With the suffering of the people in Eastern Ukraine after the 2013 coup or the suffering of the people in Western Ukraine after the Russian invasion in 2022?

It's not a black or white question. But the MSM needs a pantomime villain for its readers to rally against and Putin fits the bill.

But the siege cemented an element of paranoia in Putin's understanding of the world and history. 

The puzzle remains: how could a man with such an intimate knowledge of what the First World War poet Wilfred Owen called 'the pity of war' go on to inflict such a nightmare upon so many women and little children in Ukraine?

Well.

Perhaps Putin's paranoic understanding of history includes:

Churchill, who endorsed the round-the-clock bombing by 'Bomber' Harris that incinerated hundreds of thousands of German women and children in WW2.

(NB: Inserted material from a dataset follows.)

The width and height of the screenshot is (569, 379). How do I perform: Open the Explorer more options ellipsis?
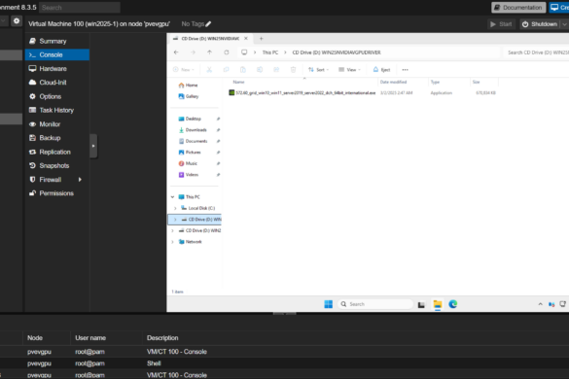click(405, 70)
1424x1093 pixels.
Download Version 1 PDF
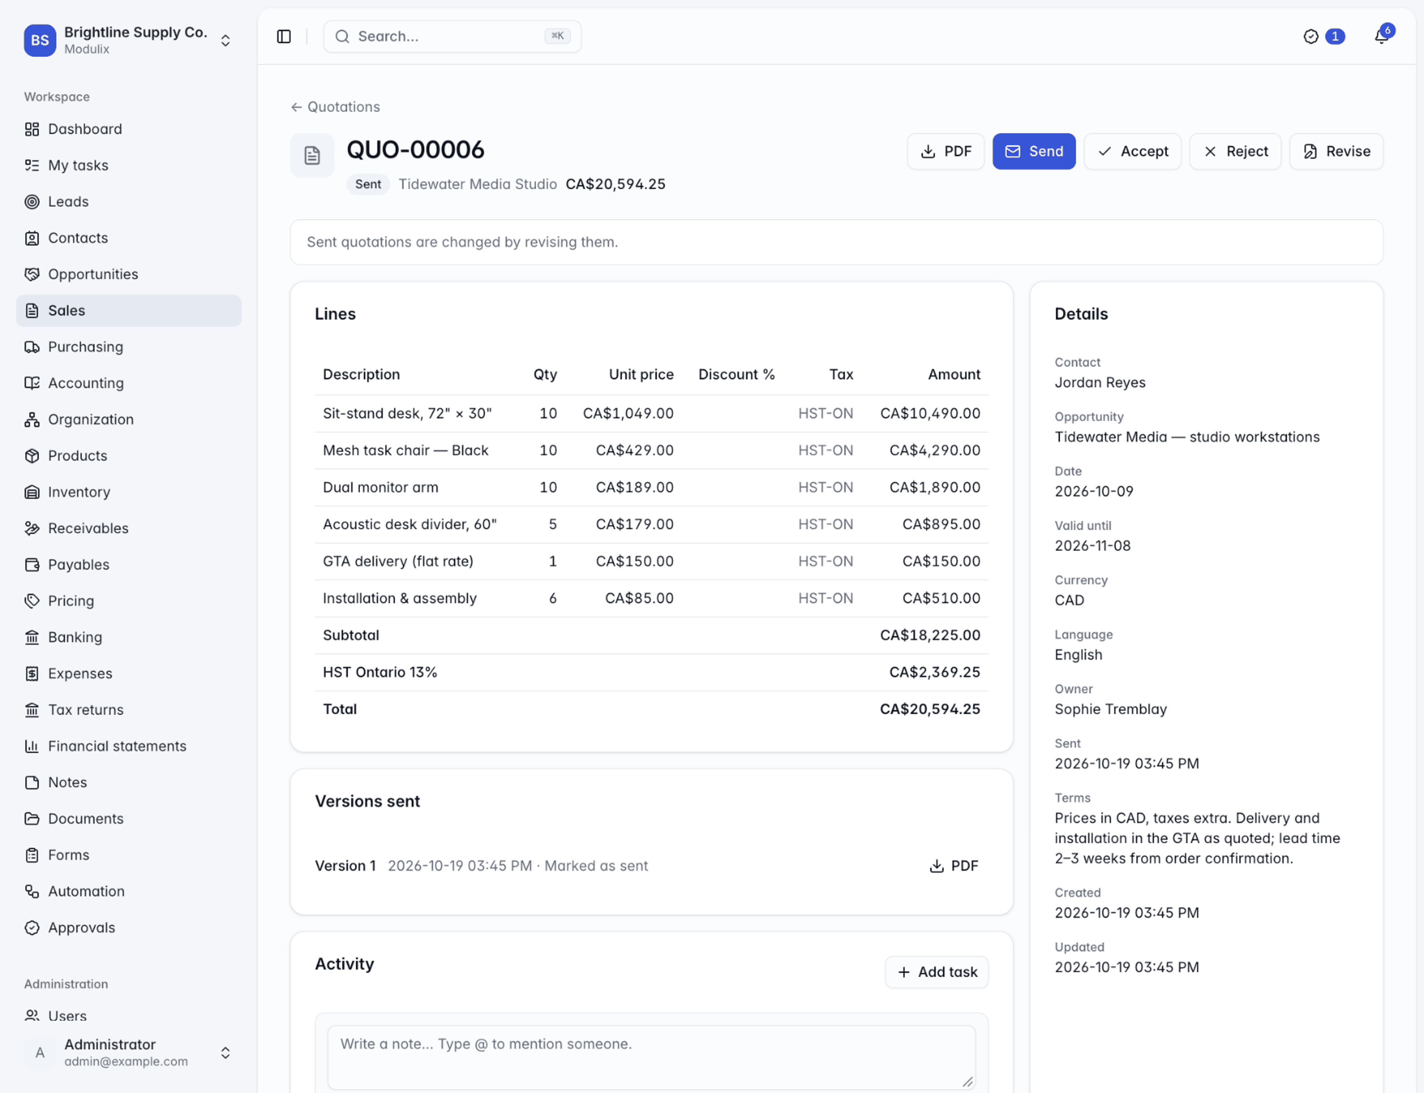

Or Truman, who endorsed the incineration and lingering death from radiation poisoning of hundreds of thousands of Japanese women and children with two atomic bombs.

Or the successive US administrations who endorsed the bombing and chemical destruction of hundreds of thousands of women and children in Cambodia, Laos, and Vietnam.

Or for that matter the decimation of Native Americans via the punitive Indian Wars and the 'trail of tears', many of whose children now live in trailer parks in the Arizona desert.

I suppose the difference is that 'we' did these and for what 'we' considered, at the time, to be the best and most justifiable of reasons.

And if you want to talk about Wilfred Owen, few people in the past much cared about Owen's 'drawing-down of blinds' when it happened in Germany, Japan, South-East Asia or the tepees of the Plains Indians.

Anthem for Doomed Youth - Wilfred Owen

What passing-bells for these who die as cattle?
      — Only the monstrous anger of the guns.
      Only the stuttering rifles' rapid rattle
Can patter out their hasty orisons.
No mockeries now for them; no prayers nor bells; 
      Nor any voice of mourning save the choirs,—
The shrill, demented choirs of wailing shells;
      And bugles calling for them from sad shires.
 
What candles may be held to speed them all?
      Not in the hands of boys, but in their eyes
Shall shine the holy glimmers of goodbyes.
      The pallor of girls' brows shall be their pall;
Their flowers the tenderness of patient minds,
And each slow dusk a drawing-down of blinds.
 
So it's not really a puzzle at all.
 
We just need to do some self-reflection on our own history and it all becomes perfectly clear.